Charles Leclerc topped final practice at the Monaco Grand Prix with foreboding ease ahead of the most consequential qualifying session of the season.
Leclerc set the pre-qualifying benchmark at 1m11.369s with around 15 minutes still to run in FP3, a time that gave him a margin of more than half a second over the rest of the field until the final minutes of the hour despite a mistake in the final sector.
It took until the last five minutes for Max Verstappen to chip away at the margin and close to 0.197s of the Monaco native, but by then the comparison had become unrepresentative, the track having improved markedly with the extensive soft-tire running conducted by every team.
It was a taxing effort for the Dutchman, too, who had to wring the neck of his recalcitrant RB20 just to get to within touching distance.
“If I do more laps like that, I’ll end up in the fence,” he radioed his team.
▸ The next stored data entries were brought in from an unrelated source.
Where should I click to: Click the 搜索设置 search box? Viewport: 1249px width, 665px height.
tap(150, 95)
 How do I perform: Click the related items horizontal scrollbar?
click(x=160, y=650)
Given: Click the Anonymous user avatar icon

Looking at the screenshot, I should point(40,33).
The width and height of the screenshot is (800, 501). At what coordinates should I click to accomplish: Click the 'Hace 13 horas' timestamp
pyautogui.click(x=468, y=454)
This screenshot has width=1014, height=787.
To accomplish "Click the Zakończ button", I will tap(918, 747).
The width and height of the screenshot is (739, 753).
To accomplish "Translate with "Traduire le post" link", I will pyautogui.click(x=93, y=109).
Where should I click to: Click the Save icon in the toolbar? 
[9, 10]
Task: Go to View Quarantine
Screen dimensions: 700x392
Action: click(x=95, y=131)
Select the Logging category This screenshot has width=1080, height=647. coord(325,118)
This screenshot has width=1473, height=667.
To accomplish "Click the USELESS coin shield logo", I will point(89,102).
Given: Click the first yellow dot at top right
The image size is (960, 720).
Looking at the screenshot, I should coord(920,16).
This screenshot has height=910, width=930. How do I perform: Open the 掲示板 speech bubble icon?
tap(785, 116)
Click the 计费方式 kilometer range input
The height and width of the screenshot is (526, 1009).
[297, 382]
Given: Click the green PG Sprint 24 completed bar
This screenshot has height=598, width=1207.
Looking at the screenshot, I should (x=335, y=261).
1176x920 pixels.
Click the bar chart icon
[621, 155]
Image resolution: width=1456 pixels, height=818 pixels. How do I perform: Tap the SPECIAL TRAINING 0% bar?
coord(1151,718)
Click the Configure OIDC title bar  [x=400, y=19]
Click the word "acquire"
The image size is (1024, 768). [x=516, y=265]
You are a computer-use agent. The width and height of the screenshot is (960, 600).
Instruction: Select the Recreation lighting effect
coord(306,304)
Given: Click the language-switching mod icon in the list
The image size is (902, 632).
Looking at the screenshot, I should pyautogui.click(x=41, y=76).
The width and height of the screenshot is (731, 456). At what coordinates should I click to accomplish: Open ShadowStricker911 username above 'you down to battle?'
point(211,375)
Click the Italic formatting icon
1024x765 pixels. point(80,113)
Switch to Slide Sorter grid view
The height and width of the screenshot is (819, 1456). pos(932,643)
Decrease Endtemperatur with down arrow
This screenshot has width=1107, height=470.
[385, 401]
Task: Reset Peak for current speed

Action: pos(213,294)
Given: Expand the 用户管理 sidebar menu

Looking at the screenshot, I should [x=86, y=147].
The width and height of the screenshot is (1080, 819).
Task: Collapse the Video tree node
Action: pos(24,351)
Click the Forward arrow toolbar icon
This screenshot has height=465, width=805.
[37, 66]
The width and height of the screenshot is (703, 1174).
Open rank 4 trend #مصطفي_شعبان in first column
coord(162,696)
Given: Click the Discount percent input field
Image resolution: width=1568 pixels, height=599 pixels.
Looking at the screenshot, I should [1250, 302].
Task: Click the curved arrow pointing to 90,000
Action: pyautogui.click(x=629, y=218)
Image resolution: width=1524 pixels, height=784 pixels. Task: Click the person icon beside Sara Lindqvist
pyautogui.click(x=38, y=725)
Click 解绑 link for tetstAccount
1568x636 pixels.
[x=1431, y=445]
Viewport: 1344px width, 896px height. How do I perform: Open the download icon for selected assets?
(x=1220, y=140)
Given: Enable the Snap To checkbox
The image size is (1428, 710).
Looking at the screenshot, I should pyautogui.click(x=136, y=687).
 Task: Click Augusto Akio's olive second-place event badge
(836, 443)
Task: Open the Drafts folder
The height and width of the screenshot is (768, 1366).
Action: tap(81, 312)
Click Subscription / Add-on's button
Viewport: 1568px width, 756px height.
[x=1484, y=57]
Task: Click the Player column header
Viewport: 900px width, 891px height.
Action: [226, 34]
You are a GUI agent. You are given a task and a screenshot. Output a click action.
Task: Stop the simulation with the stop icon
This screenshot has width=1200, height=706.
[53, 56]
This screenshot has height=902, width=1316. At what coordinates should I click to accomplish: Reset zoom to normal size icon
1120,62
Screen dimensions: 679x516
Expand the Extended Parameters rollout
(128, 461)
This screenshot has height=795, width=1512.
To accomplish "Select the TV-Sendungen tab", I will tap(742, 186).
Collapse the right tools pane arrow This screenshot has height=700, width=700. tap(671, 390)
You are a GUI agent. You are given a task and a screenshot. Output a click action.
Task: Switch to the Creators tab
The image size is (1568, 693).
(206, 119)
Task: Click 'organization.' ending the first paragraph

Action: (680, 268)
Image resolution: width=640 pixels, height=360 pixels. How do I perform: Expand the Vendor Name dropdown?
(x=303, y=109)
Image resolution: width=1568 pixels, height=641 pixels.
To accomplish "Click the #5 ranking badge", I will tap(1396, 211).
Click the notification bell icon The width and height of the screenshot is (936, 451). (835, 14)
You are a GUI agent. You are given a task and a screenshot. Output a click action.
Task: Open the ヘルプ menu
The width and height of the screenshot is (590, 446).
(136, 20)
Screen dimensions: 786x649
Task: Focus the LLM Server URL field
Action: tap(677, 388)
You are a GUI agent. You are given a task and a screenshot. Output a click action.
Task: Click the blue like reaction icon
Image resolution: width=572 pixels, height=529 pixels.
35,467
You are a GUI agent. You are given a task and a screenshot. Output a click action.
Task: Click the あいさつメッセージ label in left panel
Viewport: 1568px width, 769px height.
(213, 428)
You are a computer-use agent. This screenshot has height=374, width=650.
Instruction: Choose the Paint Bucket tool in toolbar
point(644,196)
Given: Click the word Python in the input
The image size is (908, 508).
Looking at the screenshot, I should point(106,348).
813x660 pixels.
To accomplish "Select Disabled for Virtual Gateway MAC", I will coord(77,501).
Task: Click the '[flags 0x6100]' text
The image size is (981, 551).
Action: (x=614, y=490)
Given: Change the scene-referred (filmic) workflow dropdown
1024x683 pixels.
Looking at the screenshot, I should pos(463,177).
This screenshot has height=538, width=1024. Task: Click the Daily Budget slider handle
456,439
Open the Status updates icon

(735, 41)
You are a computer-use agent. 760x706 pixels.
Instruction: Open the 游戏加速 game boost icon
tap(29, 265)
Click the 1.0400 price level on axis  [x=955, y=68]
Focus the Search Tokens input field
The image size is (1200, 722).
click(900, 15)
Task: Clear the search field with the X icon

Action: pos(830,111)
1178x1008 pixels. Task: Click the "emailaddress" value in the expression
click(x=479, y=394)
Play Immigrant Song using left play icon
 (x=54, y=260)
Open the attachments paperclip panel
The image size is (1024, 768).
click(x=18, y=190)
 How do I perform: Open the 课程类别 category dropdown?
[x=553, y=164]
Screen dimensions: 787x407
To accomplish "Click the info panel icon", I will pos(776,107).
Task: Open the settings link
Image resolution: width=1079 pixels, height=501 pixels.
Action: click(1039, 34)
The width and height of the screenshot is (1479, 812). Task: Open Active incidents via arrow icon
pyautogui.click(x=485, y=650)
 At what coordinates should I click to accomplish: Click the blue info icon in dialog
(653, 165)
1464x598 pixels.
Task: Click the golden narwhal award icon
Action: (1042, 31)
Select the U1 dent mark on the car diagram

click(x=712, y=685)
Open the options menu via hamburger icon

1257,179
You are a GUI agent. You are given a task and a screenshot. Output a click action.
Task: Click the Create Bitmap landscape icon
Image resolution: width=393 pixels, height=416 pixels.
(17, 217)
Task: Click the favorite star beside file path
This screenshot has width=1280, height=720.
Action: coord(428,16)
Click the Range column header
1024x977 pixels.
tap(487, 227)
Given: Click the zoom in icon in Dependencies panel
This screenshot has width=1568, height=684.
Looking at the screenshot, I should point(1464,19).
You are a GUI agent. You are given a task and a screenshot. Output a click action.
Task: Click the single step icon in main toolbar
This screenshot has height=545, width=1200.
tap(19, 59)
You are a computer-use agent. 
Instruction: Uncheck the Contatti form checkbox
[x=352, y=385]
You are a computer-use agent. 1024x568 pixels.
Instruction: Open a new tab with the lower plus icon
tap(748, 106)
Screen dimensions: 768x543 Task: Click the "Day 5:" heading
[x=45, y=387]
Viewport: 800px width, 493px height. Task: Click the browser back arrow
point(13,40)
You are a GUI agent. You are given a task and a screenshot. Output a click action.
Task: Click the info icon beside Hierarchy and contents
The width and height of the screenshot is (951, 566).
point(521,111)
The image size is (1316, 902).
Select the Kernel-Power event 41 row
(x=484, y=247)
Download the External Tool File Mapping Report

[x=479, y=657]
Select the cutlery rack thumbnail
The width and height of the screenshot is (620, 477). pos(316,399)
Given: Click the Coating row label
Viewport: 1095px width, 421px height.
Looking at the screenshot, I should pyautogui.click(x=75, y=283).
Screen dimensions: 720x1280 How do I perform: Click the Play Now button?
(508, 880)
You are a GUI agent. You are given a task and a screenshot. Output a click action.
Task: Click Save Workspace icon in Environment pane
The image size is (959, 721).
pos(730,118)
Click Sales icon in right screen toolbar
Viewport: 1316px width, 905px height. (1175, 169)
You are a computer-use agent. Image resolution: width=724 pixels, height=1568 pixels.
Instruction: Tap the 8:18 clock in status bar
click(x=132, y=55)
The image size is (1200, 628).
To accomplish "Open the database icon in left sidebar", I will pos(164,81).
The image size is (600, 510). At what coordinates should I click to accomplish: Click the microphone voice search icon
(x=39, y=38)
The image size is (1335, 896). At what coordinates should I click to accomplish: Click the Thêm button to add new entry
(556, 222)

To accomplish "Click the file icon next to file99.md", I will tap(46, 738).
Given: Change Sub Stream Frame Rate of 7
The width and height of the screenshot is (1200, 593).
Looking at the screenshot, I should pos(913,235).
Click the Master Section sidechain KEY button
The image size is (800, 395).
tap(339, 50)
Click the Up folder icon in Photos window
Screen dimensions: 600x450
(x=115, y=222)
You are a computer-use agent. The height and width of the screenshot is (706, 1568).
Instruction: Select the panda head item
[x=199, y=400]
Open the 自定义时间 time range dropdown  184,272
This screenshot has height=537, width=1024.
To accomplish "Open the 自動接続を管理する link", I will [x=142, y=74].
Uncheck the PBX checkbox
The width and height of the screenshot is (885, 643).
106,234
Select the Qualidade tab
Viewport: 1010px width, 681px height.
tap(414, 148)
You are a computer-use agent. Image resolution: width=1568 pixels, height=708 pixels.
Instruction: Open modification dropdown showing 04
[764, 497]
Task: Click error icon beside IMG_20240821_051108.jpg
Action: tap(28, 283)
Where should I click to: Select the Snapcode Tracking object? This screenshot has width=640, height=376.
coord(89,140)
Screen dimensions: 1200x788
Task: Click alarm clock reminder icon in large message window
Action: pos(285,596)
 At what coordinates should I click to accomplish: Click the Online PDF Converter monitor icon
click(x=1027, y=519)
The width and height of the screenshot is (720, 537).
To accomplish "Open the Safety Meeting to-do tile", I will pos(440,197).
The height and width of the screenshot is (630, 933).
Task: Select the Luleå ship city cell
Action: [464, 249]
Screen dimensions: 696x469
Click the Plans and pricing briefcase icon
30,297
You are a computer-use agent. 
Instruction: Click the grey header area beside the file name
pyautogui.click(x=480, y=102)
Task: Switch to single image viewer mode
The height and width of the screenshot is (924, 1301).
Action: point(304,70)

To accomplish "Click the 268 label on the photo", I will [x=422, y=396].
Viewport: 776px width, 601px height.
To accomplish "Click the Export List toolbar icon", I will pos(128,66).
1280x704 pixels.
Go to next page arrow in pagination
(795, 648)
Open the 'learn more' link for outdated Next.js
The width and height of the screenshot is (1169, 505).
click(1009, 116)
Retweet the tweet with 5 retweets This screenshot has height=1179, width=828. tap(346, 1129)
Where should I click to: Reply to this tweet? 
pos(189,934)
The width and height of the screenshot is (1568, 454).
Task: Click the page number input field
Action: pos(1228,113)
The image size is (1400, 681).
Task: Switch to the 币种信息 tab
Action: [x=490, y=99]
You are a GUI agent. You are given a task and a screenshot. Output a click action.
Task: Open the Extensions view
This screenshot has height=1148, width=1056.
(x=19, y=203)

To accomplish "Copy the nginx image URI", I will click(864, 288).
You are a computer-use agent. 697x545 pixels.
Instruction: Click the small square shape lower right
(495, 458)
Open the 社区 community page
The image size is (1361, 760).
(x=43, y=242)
Red Bull Racing is battling what appears to be a fundamental mismatch between its car and the street circuit, and earlier in the session Verstappen suggested that inherent issue remained at large.
“I know where we can gain time,” he said. “It’s just not possible. We know why.”
Verstappen will also face a post-session investigation for driving unnecessarily slowly in an encounter with heavy traffic that spoiled one of his flying laps late in the hour.
Teammate Sergio Perez, who finished fifth and 0.554s off the pace, was more blunt in his assessment.
“We have a lot of work to do,” he said. “The car is nowhere.”
Lewis Hamilton continued his good form in Monte Carlo to lap 0.341s off the pace, while Oscar Piastri impressed for McLaren in fourth and 0.532s adrift of Leclerc’s headline time.